Am selben Tag berichtete das US-Nachrichtenmagazin Atlantic, die israelische Regierung Benjamin Netanjahus habe in den vergangenen Monaten mehrere Male bei den Jordaniern um Überflugsrechte gebeten, um Luftangriffe auf die syrischen Chemiewaffendepots fliegen zu dürfen, doch sei der Antrag jedesmal von den Verantwortlichen in Amman negativ beschieden worden. Etwas über das Ziel hinaus, behauptete das Blog Danger Room der US-Technologiezeitschrift Wired unter Verweis auf einen anonym gebliebenen "Regierungsbeamten" in Washington, die Syrer hätten bereits begonnen, die chemischen Kampfstoffe für den Kriegseinsatz zu mischen. Das ist natürlich Humbug. Die sogenannten binären Kampfstoffe, um die es sich hier handelt, befinden sich getrennt im jeweiligen Artilleriegeschoß - was den Transport sicher macht - und mischen sich erst nach dem Abfeuern beim rotierenden Flug des Sprengkopfes auf das Ziel.

Nichtsdestotrotz haben diverse NATO-Führungspersönlichkeiten, allen voran US-Präsident Obama und seine Chefdiplomatin Clinton, besagte Medienberichte zum Anlaß genommen, ihrerseits der Regierung in Damaskus mit schwersten Konsequenzen zu drohen, sollten die syrischen Streitkräfte die "rote Linie" der westlichen Politik überschreiten - nämlich Chemiewaffen gegen die "eigene Bevölkerung" einsetzen oder sie an die schiitisch-libanesische Hisb-Allah-Miliz, welche die USA für eine der schlimmsten "Terrororganisationen" halten, weitergeben.

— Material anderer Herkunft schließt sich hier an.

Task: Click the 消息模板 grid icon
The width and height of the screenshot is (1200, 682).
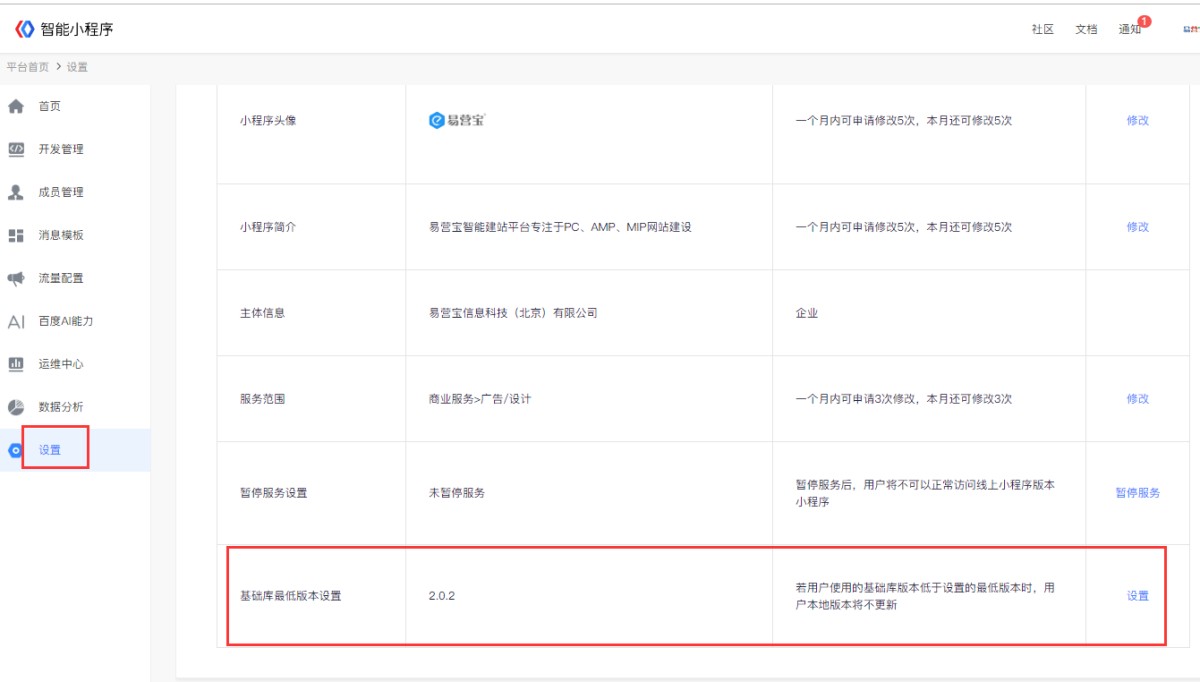Action: click(x=16, y=235)
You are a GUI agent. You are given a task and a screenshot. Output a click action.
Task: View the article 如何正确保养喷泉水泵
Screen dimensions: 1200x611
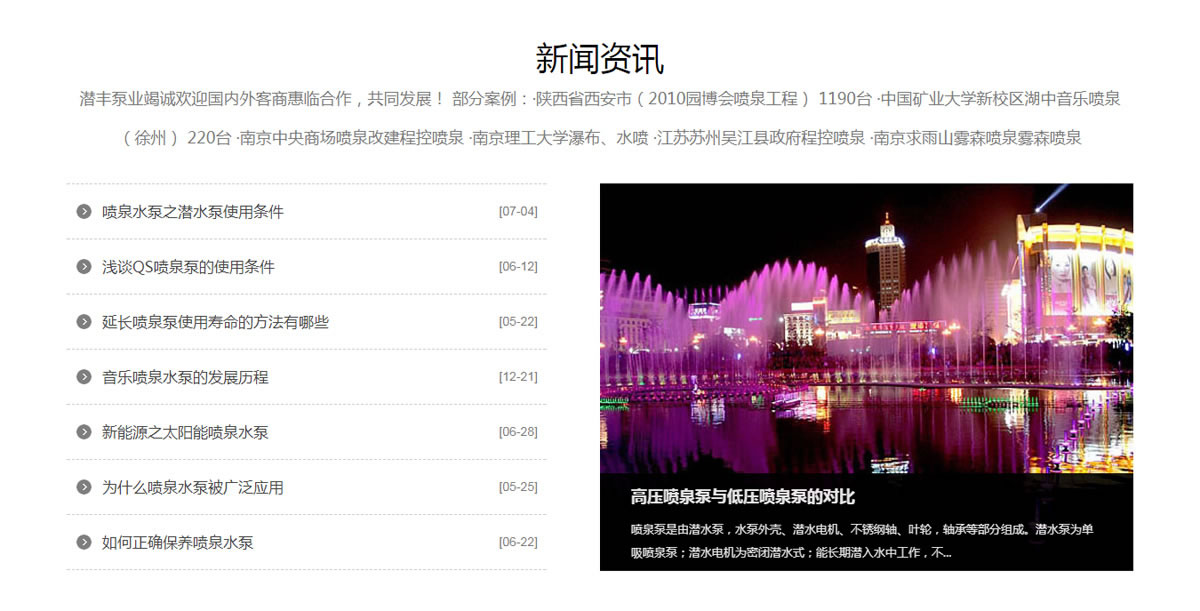coord(178,542)
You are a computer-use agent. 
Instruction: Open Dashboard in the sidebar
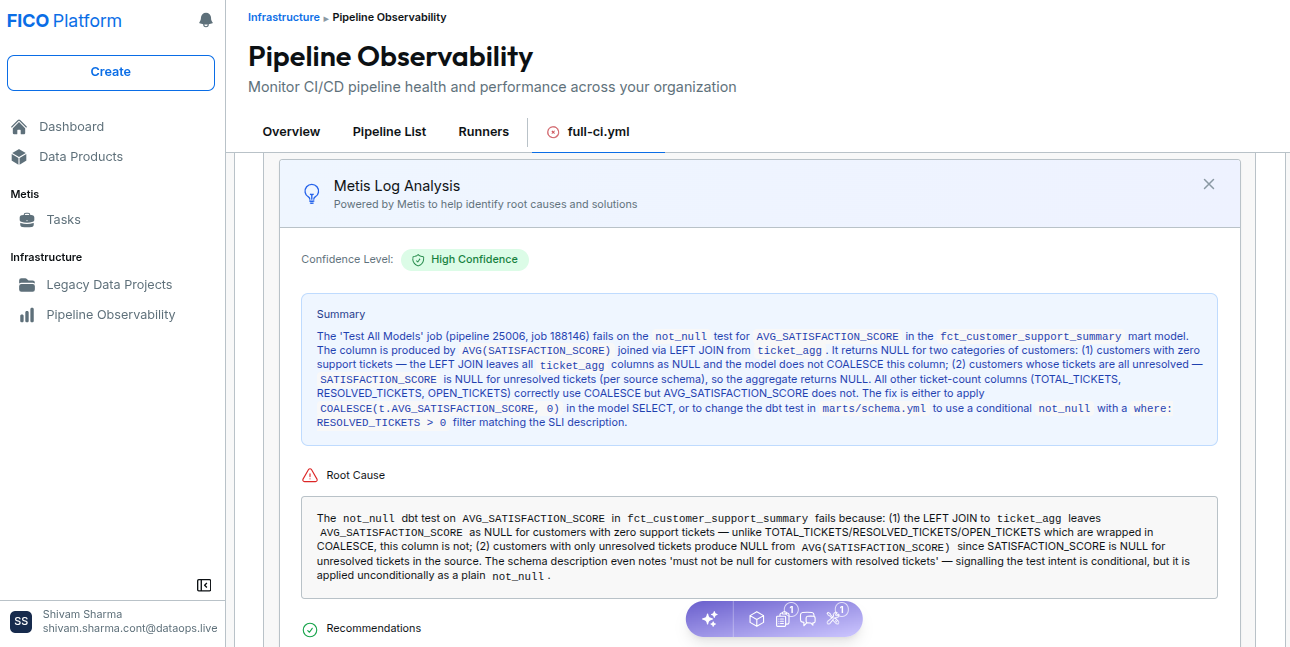pos(71,127)
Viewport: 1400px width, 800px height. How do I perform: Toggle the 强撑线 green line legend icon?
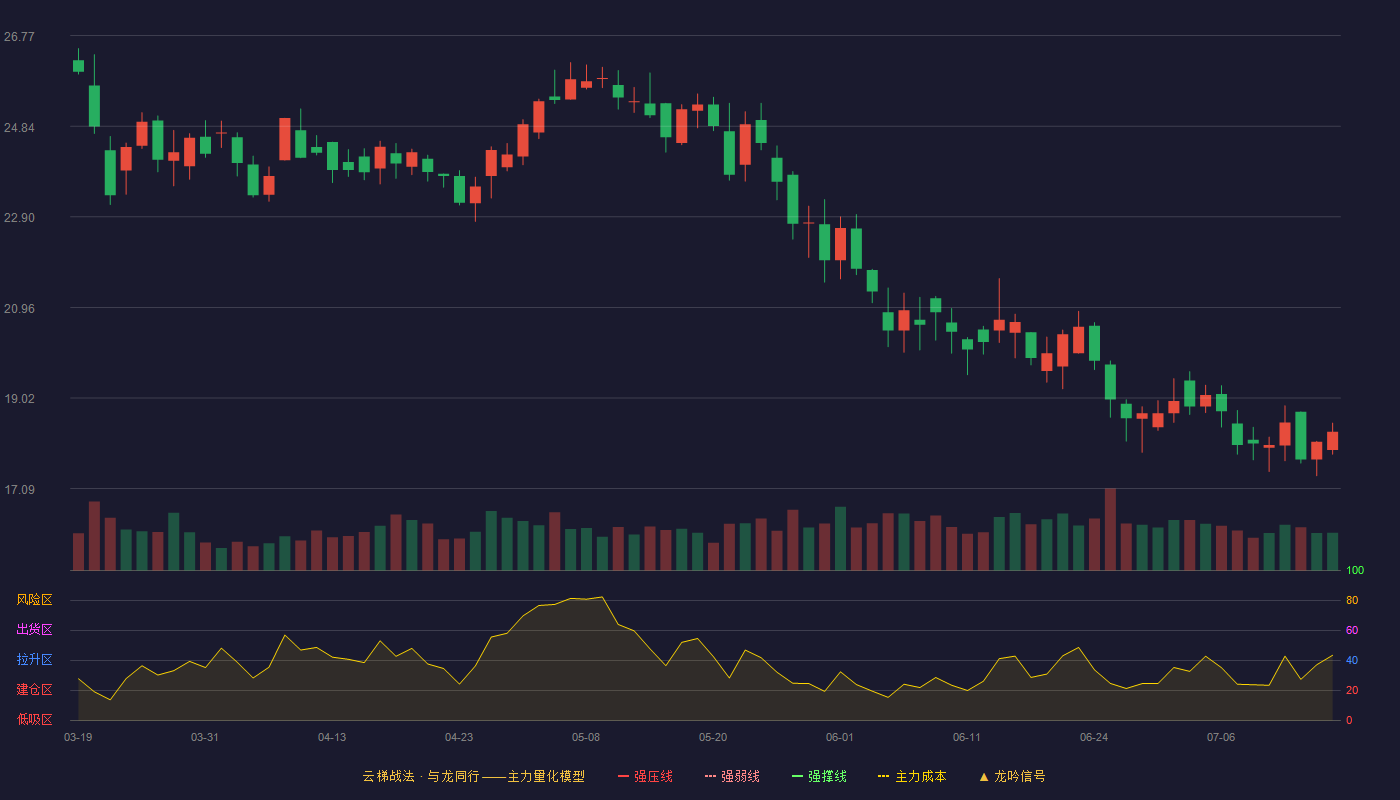pyautogui.click(x=797, y=776)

Bekanntlich sind nicht wenige der Aufständischen in Syrien ausländische Salafisten, die auf den Trümmern des Assad-"Regimes" ein streng-islamisches Kalifat errichten wollen. Würden Assads Soldaten die "rote Linie" der NATO überschreiten, wenn sie mit Chemiewaffen jene gewaltbereiten Sunni-Fundamentalisten angriffen? Syrien ist zudem kein Unterzeichnerstaat des internationalen Chemiewaffenabkommens. Theoretisch könnte es auch völlig legal Chemiewaffen gegen die Teilnehmer einer ausländischen Militärintervention einsetzen. Mit Sicherheit würde die NATO eine solche Maßnahme gegen die eigenen Soldaten als ein ungeheures Kriegsverbrechen verdammen. Ähnlich behauptet sie jetzt, die Verlegung von Patriot-Raketenabwehrbatterien an die türkisch-syrische Grenze habe rein "defensiven" Charakter und sei keineswegs "offensiv" zu verstehen. Innerhalb der NATO denke absolut niemand daran, eine Flugverbotszone für die syrische Luftwaffe einzurichten, behauptete am Rande des Treffens in Brüssel der deutsche Außenminister Guido Westerwelle. Wer's glaubt, wird selig.